== Record extracts

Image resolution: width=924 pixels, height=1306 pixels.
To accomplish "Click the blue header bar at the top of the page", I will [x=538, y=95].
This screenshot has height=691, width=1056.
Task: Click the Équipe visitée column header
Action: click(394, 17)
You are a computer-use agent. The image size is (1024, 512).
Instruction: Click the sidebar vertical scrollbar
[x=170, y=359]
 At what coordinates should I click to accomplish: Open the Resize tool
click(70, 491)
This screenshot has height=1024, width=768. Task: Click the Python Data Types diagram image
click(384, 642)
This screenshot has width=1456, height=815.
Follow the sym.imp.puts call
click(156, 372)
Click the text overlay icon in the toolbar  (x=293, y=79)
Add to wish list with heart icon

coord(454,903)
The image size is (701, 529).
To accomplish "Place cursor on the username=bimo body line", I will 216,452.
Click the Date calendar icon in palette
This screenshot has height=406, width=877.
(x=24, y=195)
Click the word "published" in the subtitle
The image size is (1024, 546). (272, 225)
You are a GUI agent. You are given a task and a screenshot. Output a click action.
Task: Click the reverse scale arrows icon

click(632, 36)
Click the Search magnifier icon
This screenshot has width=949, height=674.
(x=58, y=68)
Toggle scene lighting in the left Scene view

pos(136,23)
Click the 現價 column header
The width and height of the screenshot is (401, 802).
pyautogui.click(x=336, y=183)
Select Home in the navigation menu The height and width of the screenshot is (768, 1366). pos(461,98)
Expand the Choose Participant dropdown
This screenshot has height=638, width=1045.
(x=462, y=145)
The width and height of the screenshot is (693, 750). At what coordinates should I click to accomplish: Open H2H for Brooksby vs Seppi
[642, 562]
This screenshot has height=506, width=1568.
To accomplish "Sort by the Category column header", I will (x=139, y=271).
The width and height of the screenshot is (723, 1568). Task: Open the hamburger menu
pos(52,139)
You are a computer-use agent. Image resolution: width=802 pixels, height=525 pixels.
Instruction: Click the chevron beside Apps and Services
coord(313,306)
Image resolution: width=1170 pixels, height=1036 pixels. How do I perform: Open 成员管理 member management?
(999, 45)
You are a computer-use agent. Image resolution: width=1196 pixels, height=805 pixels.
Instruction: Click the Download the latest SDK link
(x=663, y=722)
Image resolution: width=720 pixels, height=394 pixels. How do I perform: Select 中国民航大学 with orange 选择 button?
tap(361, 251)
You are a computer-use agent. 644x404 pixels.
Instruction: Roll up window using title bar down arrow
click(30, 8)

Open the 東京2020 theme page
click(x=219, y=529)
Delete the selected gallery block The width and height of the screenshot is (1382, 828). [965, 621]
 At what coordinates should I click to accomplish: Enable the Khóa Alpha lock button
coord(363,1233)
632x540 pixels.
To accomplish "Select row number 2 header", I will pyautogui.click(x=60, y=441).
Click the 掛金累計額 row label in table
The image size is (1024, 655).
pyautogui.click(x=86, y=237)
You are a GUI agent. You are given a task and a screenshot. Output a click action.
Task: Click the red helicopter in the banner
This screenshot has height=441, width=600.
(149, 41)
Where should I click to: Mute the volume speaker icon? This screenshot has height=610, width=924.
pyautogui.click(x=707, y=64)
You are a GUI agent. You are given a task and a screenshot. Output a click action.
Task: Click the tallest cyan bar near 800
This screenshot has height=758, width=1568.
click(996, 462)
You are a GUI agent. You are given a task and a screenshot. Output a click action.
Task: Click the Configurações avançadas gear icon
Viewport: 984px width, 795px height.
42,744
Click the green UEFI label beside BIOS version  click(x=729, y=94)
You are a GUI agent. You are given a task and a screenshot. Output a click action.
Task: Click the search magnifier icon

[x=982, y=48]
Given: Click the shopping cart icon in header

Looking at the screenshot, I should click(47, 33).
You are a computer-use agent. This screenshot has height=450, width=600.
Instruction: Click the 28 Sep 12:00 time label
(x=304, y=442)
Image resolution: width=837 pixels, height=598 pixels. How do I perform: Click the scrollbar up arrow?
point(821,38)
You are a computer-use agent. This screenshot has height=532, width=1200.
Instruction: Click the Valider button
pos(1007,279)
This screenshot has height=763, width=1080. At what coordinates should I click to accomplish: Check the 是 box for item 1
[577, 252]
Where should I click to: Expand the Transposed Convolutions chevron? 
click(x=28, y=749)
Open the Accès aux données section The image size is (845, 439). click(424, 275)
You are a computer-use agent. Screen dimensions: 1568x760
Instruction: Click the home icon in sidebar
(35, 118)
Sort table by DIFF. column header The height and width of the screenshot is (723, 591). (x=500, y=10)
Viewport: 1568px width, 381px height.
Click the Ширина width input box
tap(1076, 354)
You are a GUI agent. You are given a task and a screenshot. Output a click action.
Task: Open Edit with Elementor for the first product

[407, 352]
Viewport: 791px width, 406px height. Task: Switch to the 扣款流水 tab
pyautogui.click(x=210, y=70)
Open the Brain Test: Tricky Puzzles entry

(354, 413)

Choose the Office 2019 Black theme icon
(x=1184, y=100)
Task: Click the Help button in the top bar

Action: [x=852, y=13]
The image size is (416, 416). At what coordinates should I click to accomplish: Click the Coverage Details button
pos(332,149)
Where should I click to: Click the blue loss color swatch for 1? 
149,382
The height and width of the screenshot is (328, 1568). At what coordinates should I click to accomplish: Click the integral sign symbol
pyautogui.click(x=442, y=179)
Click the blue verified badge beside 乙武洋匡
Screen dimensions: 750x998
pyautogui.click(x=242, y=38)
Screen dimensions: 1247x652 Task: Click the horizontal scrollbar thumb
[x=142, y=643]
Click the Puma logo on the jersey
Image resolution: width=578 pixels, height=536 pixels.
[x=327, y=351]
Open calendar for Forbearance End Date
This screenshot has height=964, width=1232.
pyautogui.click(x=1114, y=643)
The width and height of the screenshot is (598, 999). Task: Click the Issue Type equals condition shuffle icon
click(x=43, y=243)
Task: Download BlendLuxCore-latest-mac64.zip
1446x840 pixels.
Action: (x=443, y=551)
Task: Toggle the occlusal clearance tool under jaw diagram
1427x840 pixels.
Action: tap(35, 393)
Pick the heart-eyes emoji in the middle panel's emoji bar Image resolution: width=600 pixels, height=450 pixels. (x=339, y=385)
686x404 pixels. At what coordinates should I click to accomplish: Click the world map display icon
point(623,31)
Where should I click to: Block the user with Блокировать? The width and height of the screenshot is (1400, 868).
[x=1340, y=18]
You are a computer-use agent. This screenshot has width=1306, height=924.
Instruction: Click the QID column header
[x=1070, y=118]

====

Work item:
Repeat each of the records exactly as written.

Solution:
Image resolution: width=924 pixels, height=1306 pixels.
To accomplish "Click the blue header bar at the top of the page", I will [x=538, y=95].
This screenshot has height=691, width=1056.
Task: Click the Équipe visitée column header
Action: click(394, 17)
You are a computer-use agent. The image size is (1024, 512).
Instruction: Click the sidebar vertical scrollbar
[x=170, y=359]
 At what coordinates should I click to accomplish: Open the Resize tool
click(70, 491)
This screenshot has height=1024, width=768. Task: Click the Python Data Types diagram image
click(384, 642)
This screenshot has width=1456, height=815.
Follow the sym.imp.puts call
click(156, 372)
Click the text overlay icon in the toolbar  (x=293, y=79)
Add to wish list with heart icon

coord(454,903)
The image size is (701, 529).
To accomplish "Place cursor on the username=bimo body line", I will 216,452.
Click the Date calendar icon in palette
This screenshot has height=406, width=877.
(x=24, y=195)
Click the word "published" in the subtitle
The image size is (1024, 546). (272, 225)
You are a GUI agent. You are given a task and a screenshot. Output a click action.
Task: Click the reverse scale arrows icon

click(632, 36)
Click the Search magnifier icon
This screenshot has width=949, height=674.
(x=58, y=68)
Toggle scene lighting in the left Scene view

pos(136,23)
Click the 現價 column header
The width and height of the screenshot is (401, 802).
pyautogui.click(x=336, y=183)
Select Home in the navigation menu The height and width of the screenshot is (768, 1366). pos(461,98)
Expand the Choose Participant dropdown
This screenshot has height=638, width=1045.
(x=462, y=145)
The width and height of the screenshot is (693, 750). At what coordinates should I click to accomplish: Open H2H for Brooksby vs Seppi
[642, 562]
This screenshot has height=506, width=1568.
To accomplish "Sort by the Category column header", I will (x=139, y=271).
The width and height of the screenshot is (723, 1568). Task: Open the hamburger menu
pos(52,139)
You are a computer-use agent. Image resolution: width=802 pixels, height=525 pixels.
Instruction: Click the chevron beside Apps and Services
coord(313,306)
Image resolution: width=1170 pixels, height=1036 pixels. How do I perform: Open 成员管理 member management?
(999, 45)
You are a computer-use agent. Image resolution: width=1196 pixels, height=805 pixels.
Instruction: Click the Download the latest SDK link
(x=663, y=722)
Image resolution: width=720 pixels, height=394 pixels. How do I perform: Select 中国民航大学 with orange 选择 button?
tap(361, 251)
You are a computer-use agent. 644x404 pixels.
Instruction: Roll up window using title bar down arrow
click(30, 8)

Open the 東京2020 theme page
click(x=219, y=529)
Delete the selected gallery block The width and height of the screenshot is (1382, 828). [965, 621]
 At what coordinates should I click to accomplish: Enable the Khóa Alpha lock button
coord(363,1233)
632x540 pixels.
To accomplish "Select row number 2 header", I will pyautogui.click(x=60, y=441).
Click the 掛金累計額 row label in table
The image size is (1024, 655).
pyautogui.click(x=86, y=237)
You are a GUI agent. You are given a task and a screenshot. Output a click action.
Task: Click the red helicopter in the banner
This screenshot has height=441, width=600.
(149, 41)
Where should I click to: Mute the volume speaker icon? This screenshot has height=610, width=924.
pyautogui.click(x=707, y=64)
You are a GUI agent. You are given a task and a screenshot. Output a click action.
Task: Click the tallest cyan bar near 800
This screenshot has height=758, width=1568.
click(996, 462)
You are a GUI agent. You are given a task and a screenshot. Output a click action.
Task: Click the Configurações avançadas gear icon
Viewport: 984px width, 795px height.
42,744
Click the green UEFI label beside BIOS version  click(x=729, y=94)
You are a GUI agent. You are given a task and a screenshot. Output a click action.
Task: Click the search magnifier icon

[x=982, y=48]
Given: Click the shopping cart icon in header

Looking at the screenshot, I should click(47, 33).
You are a computer-use agent. This screenshot has height=450, width=600.
Instruction: Click the 28 Sep 12:00 time label
(x=304, y=442)
Image resolution: width=837 pixels, height=598 pixels. How do I perform: Click the scrollbar up arrow?
point(821,38)
You are a computer-use agent. This screenshot has height=532, width=1200.
Instruction: Click the Valider button
pos(1007,279)
This screenshot has height=763, width=1080. At what coordinates should I click to accomplish: Check the 是 box for item 1
[577, 252]
Where should I click to: Expand the Transposed Convolutions chevron? 
click(x=28, y=749)
Open the Accès aux données section The image size is (845, 439). click(424, 275)
You are a computer-use agent. Screen dimensions: 1568x760
Instruction: Click the home icon in sidebar
(35, 118)
Sort table by DIFF. column header The height and width of the screenshot is (723, 591). (x=500, y=10)
Viewport: 1568px width, 381px height.
Click the Ширина width input box
tap(1076, 354)
You are a GUI agent. You are given a task and a screenshot. Output a click action.
Task: Open Edit with Elementor for the first product

[407, 352]
Viewport: 791px width, 406px height. Task: Switch to the 扣款流水 tab
pyautogui.click(x=210, y=70)
Open the Brain Test: Tricky Puzzles entry

(354, 413)

Choose the Office 2019 Black theme icon
(x=1184, y=100)
Task: Click the Help button in the top bar

Action: [x=852, y=13]
The image size is (416, 416). At what coordinates should I click to accomplish: Click the Coverage Details button
pos(332,149)
Where should I click to: Click the blue loss color swatch for 1? 
149,382
The height and width of the screenshot is (328, 1568). At what coordinates should I click to accomplish: Click the integral sign symbol
pyautogui.click(x=442, y=179)
Click the blue verified badge beside 乙武洋匡
Screen dimensions: 750x998
pyautogui.click(x=242, y=38)
Screen dimensions: 1247x652 Task: Click the horizontal scrollbar thumb
[x=142, y=643]
Click the Puma logo on the jersey
Image resolution: width=578 pixels, height=536 pixels.
[x=327, y=351]
Open calendar for Forbearance End Date
This screenshot has height=964, width=1232.
pyautogui.click(x=1114, y=643)
The width and height of the screenshot is (598, 999). Task: Click the Issue Type equals condition shuffle icon
click(x=43, y=243)
Task: Download BlendLuxCore-latest-mac64.zip
1446x840 pixels.
Action: (x=443, y=551)
Task: Toggle the occlusal clearance tool under jaw diagram
1427x840 pixels.
Action: tap(35, 393)
Pick the heart-eyes emoji in the middle panel's emoji bar Image resolution: width=600 pixels, height=450 pixels. (x=339, y=385)
686x404 pixels. At what coordinates should I click to accomplish: Click the world map display icon
point(623,31)
Where should I click to: Block the user with Блокировать? The width and height of the screenshot is (1400, 868).
[x=1340, y=18]
You are a computer-use agent. This screenshot has width=1306, height=924.
Instruction: Click the QID column header
[x=1070, y=118]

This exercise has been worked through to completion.